Les détenteurs d'obligations, qui se sont regroupés la semaine dernière au sein
de cette association présidée par Jean-Pierre Mattei, l'ancien président du
tribunal de commerce de Paris, craignent d'être acculés à revoir leur créance
fortement à la baisse.
Eurotunnel avait annoncé mercredi dernier qu'une nouvelle période de négociation
de sa dette s'étendant jusqu'au 12 juillet avait été votée par les créanciers et
allait amener toutes les parties à négocier ensemble.
Un porte-parole de l'Arco, qui dit représenter 60% des détenteurs d'obligations,
a expliqué mardi à l'AFP qu'un contact a eu lieu depuis entre Close Brothers,
banque conseil des porteurs d'obligations, et la direction d'Eurotunnel.

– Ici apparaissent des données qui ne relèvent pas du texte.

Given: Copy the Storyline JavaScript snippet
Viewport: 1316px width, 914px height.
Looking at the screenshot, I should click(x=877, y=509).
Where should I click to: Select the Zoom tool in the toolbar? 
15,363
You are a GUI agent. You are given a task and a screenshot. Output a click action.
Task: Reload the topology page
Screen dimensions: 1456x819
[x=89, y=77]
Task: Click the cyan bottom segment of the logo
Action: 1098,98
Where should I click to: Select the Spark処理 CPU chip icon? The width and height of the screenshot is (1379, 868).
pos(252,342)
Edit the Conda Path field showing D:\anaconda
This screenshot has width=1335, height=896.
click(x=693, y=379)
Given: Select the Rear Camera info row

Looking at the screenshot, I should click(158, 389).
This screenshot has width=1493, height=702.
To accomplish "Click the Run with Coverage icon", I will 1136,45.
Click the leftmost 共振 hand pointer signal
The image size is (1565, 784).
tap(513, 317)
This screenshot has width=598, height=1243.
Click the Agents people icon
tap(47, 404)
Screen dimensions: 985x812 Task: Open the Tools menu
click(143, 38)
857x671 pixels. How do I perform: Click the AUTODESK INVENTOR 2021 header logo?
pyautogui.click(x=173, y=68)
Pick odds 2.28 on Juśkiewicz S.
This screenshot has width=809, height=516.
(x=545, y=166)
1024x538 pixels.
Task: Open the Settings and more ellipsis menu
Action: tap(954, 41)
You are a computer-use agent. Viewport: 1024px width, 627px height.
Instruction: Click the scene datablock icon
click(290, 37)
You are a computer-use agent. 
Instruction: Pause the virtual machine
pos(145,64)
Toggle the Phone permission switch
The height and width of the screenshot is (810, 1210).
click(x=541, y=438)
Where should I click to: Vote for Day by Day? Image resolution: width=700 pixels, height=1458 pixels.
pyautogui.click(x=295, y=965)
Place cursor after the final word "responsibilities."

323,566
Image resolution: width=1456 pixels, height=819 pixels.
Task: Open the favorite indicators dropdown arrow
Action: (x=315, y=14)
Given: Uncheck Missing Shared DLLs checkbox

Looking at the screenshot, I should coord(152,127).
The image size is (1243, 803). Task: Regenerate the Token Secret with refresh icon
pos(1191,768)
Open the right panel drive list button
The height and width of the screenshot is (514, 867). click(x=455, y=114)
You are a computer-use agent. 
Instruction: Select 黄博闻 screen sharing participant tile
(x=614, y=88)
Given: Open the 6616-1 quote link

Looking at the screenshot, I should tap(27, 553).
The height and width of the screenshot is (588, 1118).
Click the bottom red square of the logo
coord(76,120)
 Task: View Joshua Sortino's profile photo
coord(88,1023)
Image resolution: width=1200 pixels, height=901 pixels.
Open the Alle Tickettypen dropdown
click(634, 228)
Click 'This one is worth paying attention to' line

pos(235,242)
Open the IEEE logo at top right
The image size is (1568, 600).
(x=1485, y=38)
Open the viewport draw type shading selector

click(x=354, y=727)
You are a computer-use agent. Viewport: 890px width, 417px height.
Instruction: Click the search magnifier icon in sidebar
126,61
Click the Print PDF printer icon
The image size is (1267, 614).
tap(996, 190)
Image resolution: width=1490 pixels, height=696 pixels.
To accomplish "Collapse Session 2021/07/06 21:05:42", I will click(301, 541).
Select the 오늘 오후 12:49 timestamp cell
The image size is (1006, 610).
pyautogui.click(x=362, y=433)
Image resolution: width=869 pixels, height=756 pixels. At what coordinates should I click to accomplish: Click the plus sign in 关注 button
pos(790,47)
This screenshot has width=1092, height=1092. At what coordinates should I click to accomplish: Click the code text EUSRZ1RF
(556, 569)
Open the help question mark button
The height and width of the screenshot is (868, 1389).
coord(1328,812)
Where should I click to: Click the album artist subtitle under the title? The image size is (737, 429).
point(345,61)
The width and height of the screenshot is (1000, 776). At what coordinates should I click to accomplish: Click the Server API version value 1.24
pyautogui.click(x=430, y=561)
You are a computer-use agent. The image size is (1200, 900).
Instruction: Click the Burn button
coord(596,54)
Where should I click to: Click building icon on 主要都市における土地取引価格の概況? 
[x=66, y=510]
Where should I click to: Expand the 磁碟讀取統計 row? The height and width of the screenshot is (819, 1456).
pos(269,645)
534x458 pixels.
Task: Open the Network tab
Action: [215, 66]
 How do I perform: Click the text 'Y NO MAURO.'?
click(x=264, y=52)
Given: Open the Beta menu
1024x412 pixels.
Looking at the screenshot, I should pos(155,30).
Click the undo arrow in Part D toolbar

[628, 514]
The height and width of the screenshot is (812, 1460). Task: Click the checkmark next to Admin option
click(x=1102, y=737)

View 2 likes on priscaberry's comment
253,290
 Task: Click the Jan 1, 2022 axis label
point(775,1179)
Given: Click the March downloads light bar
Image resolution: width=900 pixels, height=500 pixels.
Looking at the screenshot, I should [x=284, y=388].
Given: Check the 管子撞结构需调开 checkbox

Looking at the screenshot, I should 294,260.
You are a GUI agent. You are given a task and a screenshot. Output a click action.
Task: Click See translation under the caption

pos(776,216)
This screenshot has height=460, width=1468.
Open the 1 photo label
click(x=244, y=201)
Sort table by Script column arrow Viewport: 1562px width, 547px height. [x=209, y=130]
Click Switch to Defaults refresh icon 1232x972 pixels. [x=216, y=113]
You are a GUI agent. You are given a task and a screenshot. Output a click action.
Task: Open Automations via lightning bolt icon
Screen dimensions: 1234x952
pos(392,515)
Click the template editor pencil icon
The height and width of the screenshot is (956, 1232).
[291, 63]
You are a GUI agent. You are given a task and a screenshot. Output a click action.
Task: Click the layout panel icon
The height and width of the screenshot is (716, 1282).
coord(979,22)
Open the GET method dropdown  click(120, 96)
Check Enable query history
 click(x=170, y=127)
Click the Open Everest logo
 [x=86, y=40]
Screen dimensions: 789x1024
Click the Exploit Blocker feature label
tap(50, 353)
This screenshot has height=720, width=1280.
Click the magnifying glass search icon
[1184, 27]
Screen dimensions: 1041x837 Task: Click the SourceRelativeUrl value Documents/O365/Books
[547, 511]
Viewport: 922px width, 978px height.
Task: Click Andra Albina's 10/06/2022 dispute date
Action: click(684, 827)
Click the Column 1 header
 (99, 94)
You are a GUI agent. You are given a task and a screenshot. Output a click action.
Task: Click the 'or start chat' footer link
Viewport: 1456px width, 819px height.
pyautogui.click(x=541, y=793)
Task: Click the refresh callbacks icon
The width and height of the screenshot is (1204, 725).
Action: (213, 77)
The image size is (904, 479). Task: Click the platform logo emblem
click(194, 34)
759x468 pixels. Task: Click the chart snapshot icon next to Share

Mais, selon lui, Close Brothers n'a eu accès à aucun élément, dont le "Memorundum
of understanding", cet accord signé le 31 janvier avec le comité ad-hoc des
créanciers bancaires.
Celui-ci comprend les réassureurs américains MBIA et Ambac, les fonds
d'investissement Oak Tree et Franklin, ainsi que la Banque Européenne
d'Investissement.
"On sait qu'il y a un projet pour restructurer la dette, mais on ne sait pas ce
qu'il y a dedans", s'insurge M. Mattei. "Je ne sais pas comment on restructure
une dette sans les représentants d'un tiers de cette dette", a-t-il déclaré à
l'AFP.
Eurotunnel, interrogé par l'AFP, affirme pour sa part avoir appris l'existence
de l'Arco par voie de presse "alors que nous sommes en contact avec les
créanciers juniors (dont font partie les créanciers obligataires) y compris
Close Brothers".
"Quand vous prenez part à une négociation, il faut se signaler comme partie
prenante", a ajouté une porte-parole du groupe.